I wrote this this morning for an essay contest, thought I would share it with the rest of you too.  For those of you still slave to the professional machine, give it some thought and make sure you aren't doing the same thing I did ... leave a passion by the way side.

It’s unfortunate sometimes what life can do to one’s inner child.  Pursuing a career, had for some fourteen years captured every last bit of my passion.  The thrill of success mysteriously convincing my adrenal glands they were satiated.  Work days blurring into moonlighting while the depression layered on deep. Then three incredibly inspiring seasons ago I found myself standing at the top of Winter Park, my Raichle Flexon’s clicked into curvaceous skis a good 6 cm wider and at least 30 cm shorter than the unused relics in my basement.  

Instantly I was transported back nearly 30 years, standing there an early grade schooler, anxiously wondering, how this would feel, was I able, how do I turn, what if I fall.  I looked around and watched experts rolling over the backside, disappearing into the trees camouflaged by their rooster tails throwing love into the air along with their joyful hollers.  I didn’t yet know how it would be, but I knew for certain that I wanted that to be me.  

So I pushed off and started gliding, the air reminding me I was alive as I cut through wind and the deep memory blockages which had hijacked my lifestyle.  I was a child again, my dad skiing alongside, endearingly managing my efforts to stay upright.  “Tips together, knees bent, make a wedge, make a wedge, slow it down, CAREFUL, CAREFUL”  Everything else melted away and it was just me and the child I had abandoned so many years ago.  We were blissfully happy, there in that moment of clarity, made possible by the freedom afforded by skis and snow.  

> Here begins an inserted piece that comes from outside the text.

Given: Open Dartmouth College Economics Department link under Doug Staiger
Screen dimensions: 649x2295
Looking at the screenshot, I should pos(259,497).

The contour of the corduroy transcended space and time to connect a mountain in Colorado with a hill in Illinois. The tracks of my first descent recorded in it’s meter.  I stopped and looked back to see this evidence of my success, the shape of the turns beautiful perhaps to only me, and I was convinced that not only was I able to do this, but that I wanted to do this every day.  As both a 30 something and a barely something, I had fallen deeply in love with a sport on my first time out.  Despite the thousands of vertical feet I had logged up to my graduation from high school, that day was truly my first day skiing if only because more than a decade later I wasn’t the same person.  Until that day of course, where I re connected with the genuine me.   

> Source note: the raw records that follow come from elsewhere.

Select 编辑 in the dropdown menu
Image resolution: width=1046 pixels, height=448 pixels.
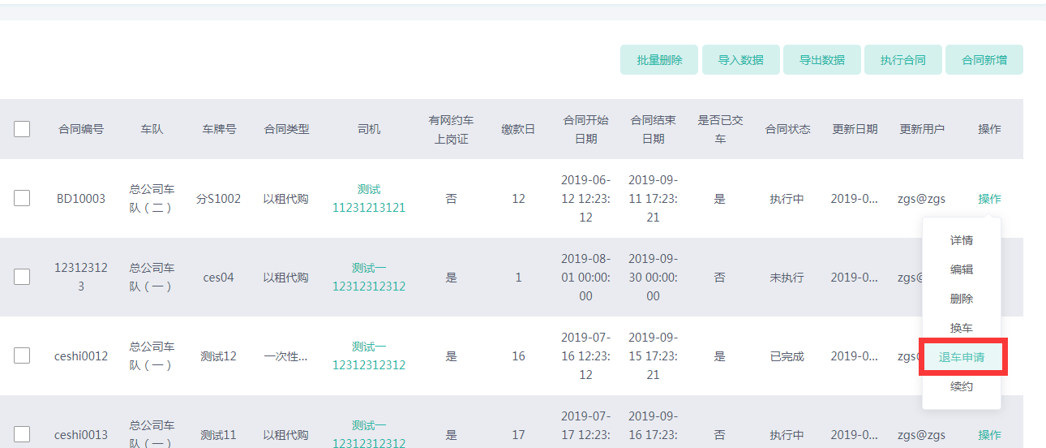(x=962, y=269)
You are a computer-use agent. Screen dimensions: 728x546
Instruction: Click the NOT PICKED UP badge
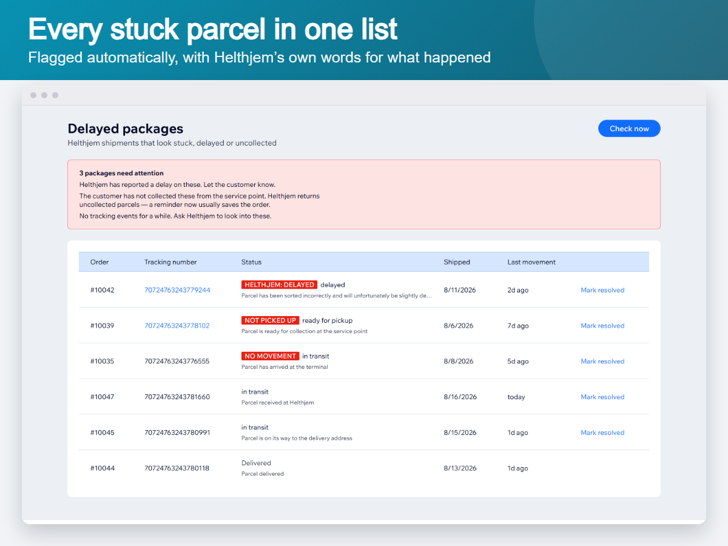(270, 320)
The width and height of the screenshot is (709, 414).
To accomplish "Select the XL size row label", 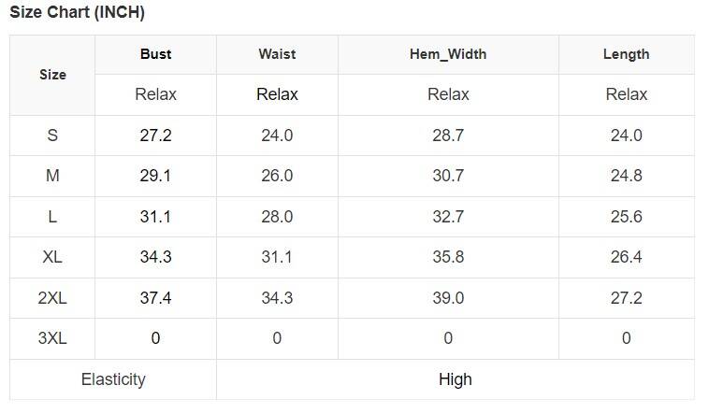I will coord(52,257).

Then late last season, reborn with a new record, thousands of vertical feet long, I once again defeated the space time continuum.  Skiing backwards in front of my daughter on that same corduroy profile, only this time it was my voice. “Tips together, knees bent, make a wedge, make a wedge, slow it down, CAREFUL, CAREFUL”  The cautious smile on her face telling me everything I already knew about the life changing possibilities of a first day of skiing.